I sit and think of all the things that their fellow classmates remembered about them. There were so many times that we sat around together and all we did was talk and share precious memories of Jeremiah and Drew. Some remembered their dark brown hair and brown eyes while others remembered both of their energetic personalities. They were both really mischievous. Some people even mentioned their impersonations, they always watched movies and picked some actor to imitate. I remember how I admired Drew’s integrity and his personality. He was always willing to help anyone in need and make them feel so loved in the process. I never will forget his long inspirational talks that he was always happy to give out. I also mentioned that Jeremiah was a person that could always say something funny just to make me laugh when I was down. He was the one that made the best impersonations. The one that I remember most was Freddie Krugar. He would dress up in this outfit and hide in the closet at their house and scare all of us. I couldn’t believe that out of the two hundred or so people that knew the two of them each had something different to remember them by. I guess that goes to show their popularity and the effect that they had on people.

The funeral lasted about two hours. It was an Episcopalian service so there were several rituals performed during the service so it seemed the longer it took the tougher it became. I remember my mom squeezing my hand like a gift of strength to make it through the remainder of the service. Then the funeral procession traveled an hour to the graveside. I couldn’t go because I felt that I had enough grief for one day.

Three years have passed now. Another era has moved by. Jeremiah’s class graduated this year, my graduating class. It seems like things get better every day, but I still catch myself wondering what the exact reason was for them deciding to take that journey home that morning. There will always be that piece of emptiness that can never be repaired from the loss of two very important people.

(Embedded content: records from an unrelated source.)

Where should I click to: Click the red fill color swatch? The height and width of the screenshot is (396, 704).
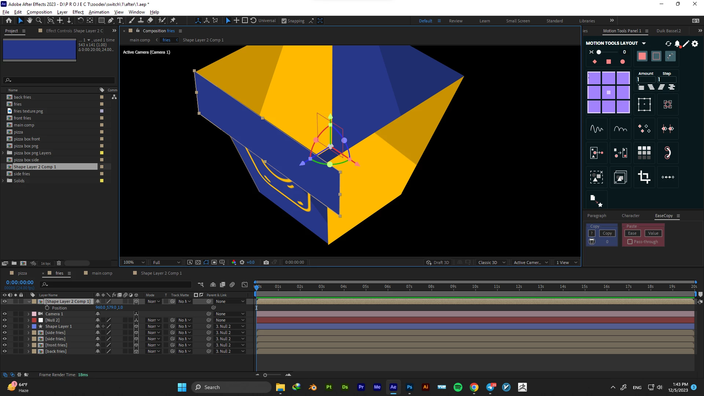pyautogui.click(x=642, y=56)
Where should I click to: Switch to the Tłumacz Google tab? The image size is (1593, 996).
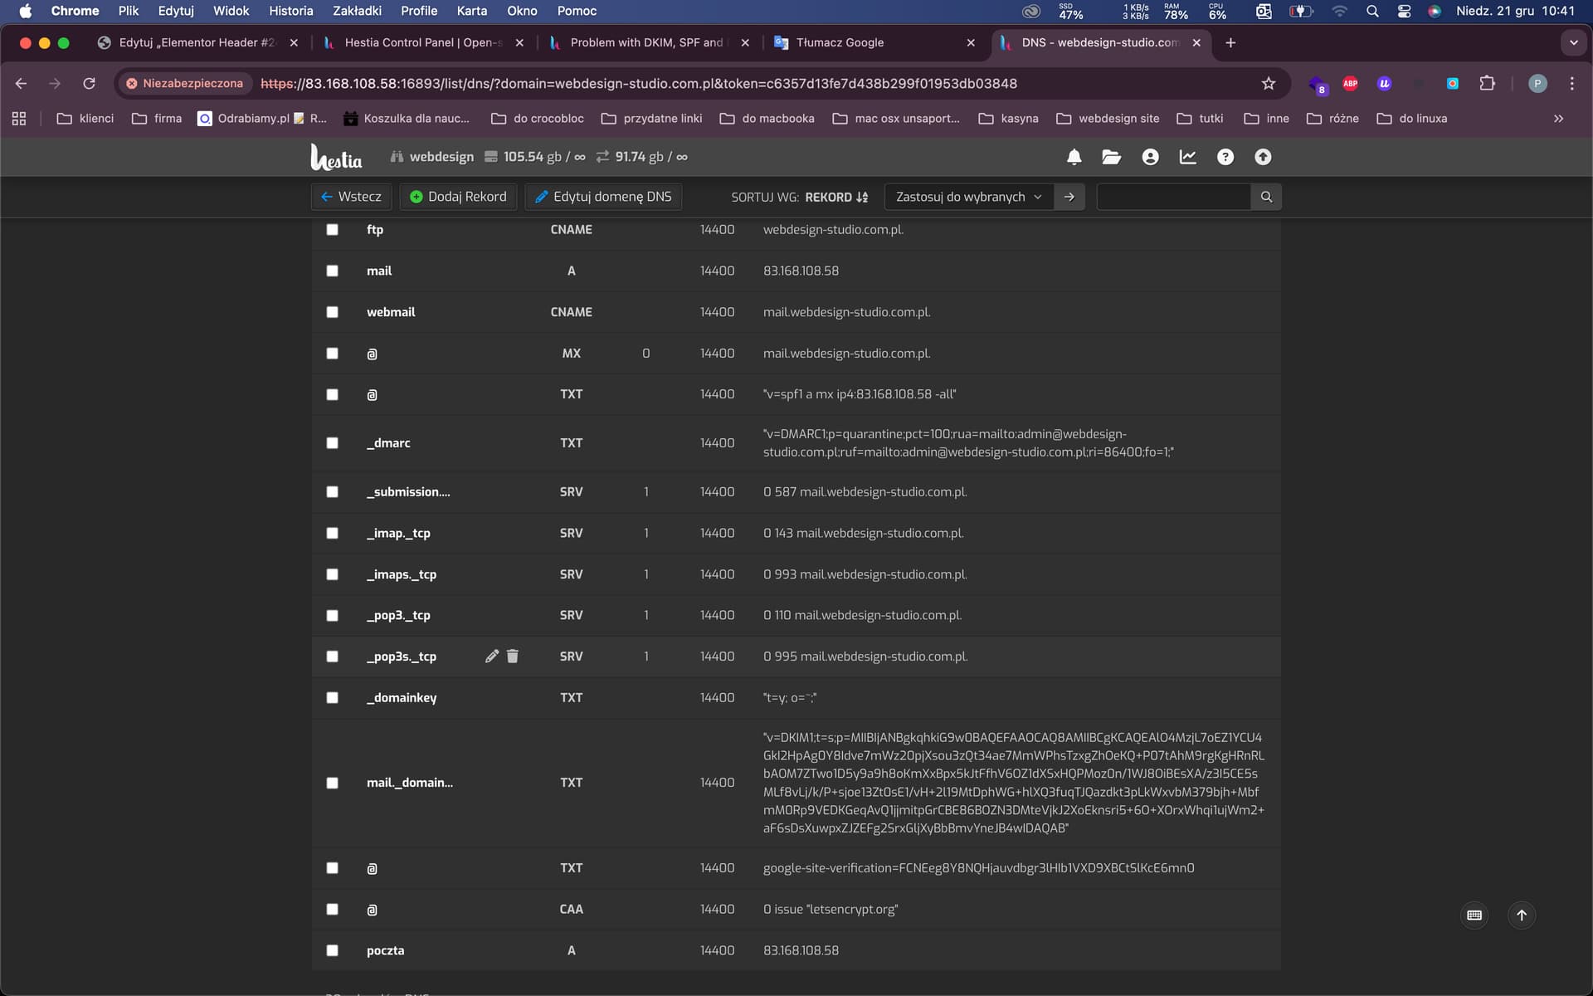click(x=840, y=42)
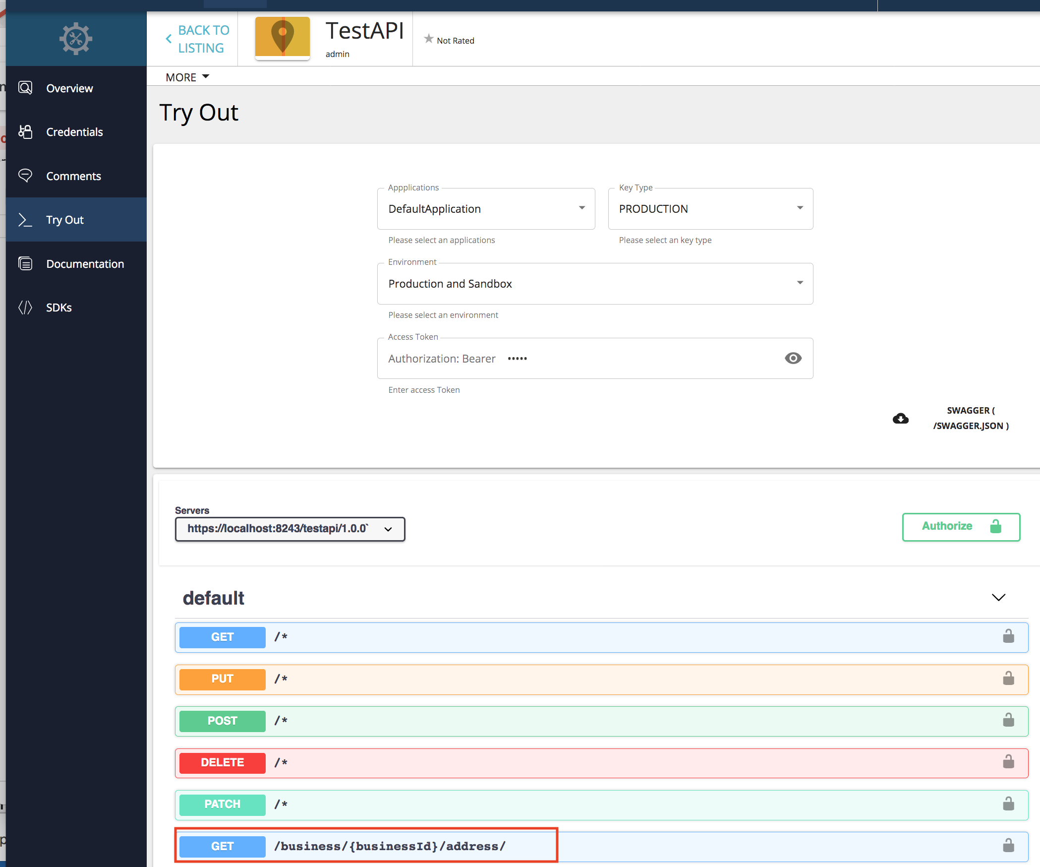Click the SDKs code brackets icon
1040x867 pixels.
pos(25,307)
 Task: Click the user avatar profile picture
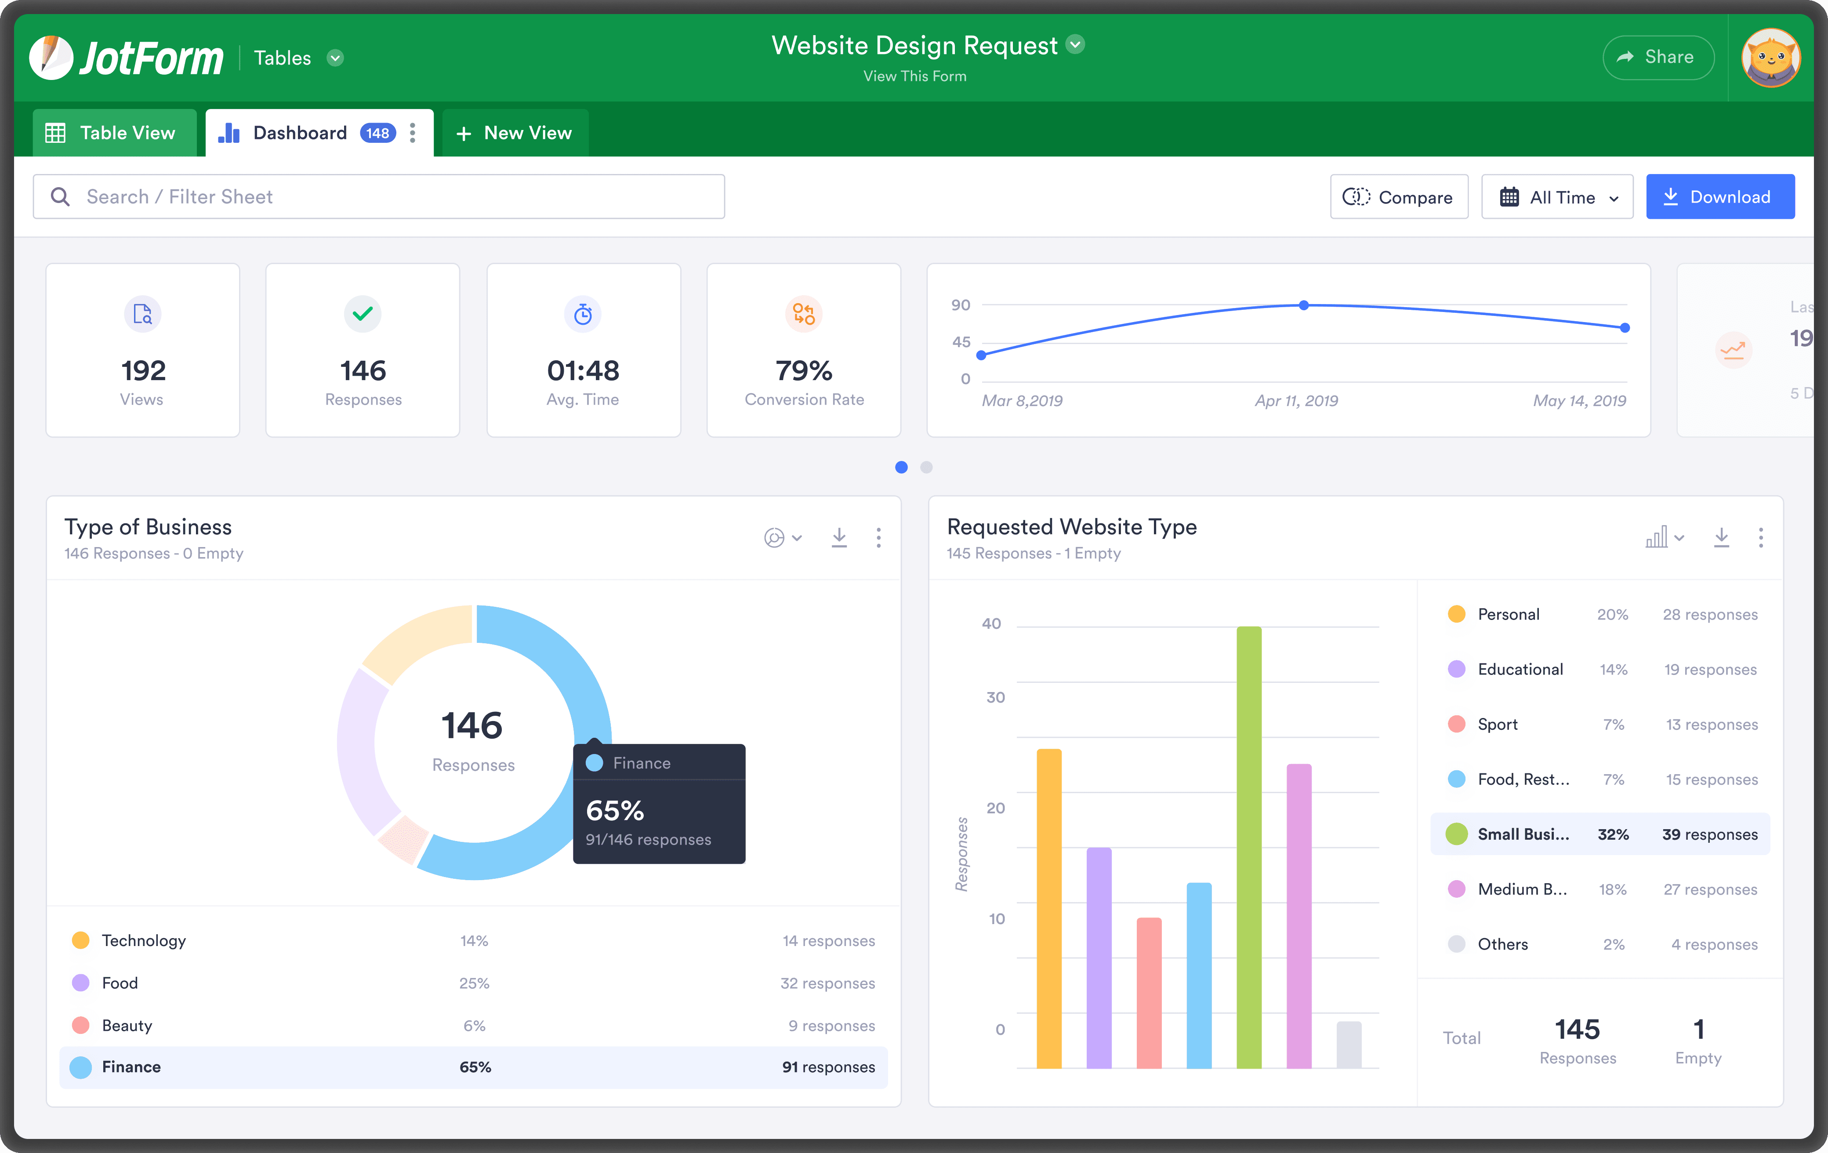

I guess that I came to realize the importance of friendship when I lost the two of them. I also realized that there are thousands of automobile fatalities each year and most are the cause of not wearing a seat belt. I keep thinking, what if they were wearing their seat belts, would they be here today or would the same thing have happened? I guess that is one of God’s great secrets and no one will ever know. I still may want answers but I have to learn to accept the situation and go on with my life, that’s what they would want. It is one thing to have lost them but it is great to have the knowledge of two majestic angels looking over my shoulder.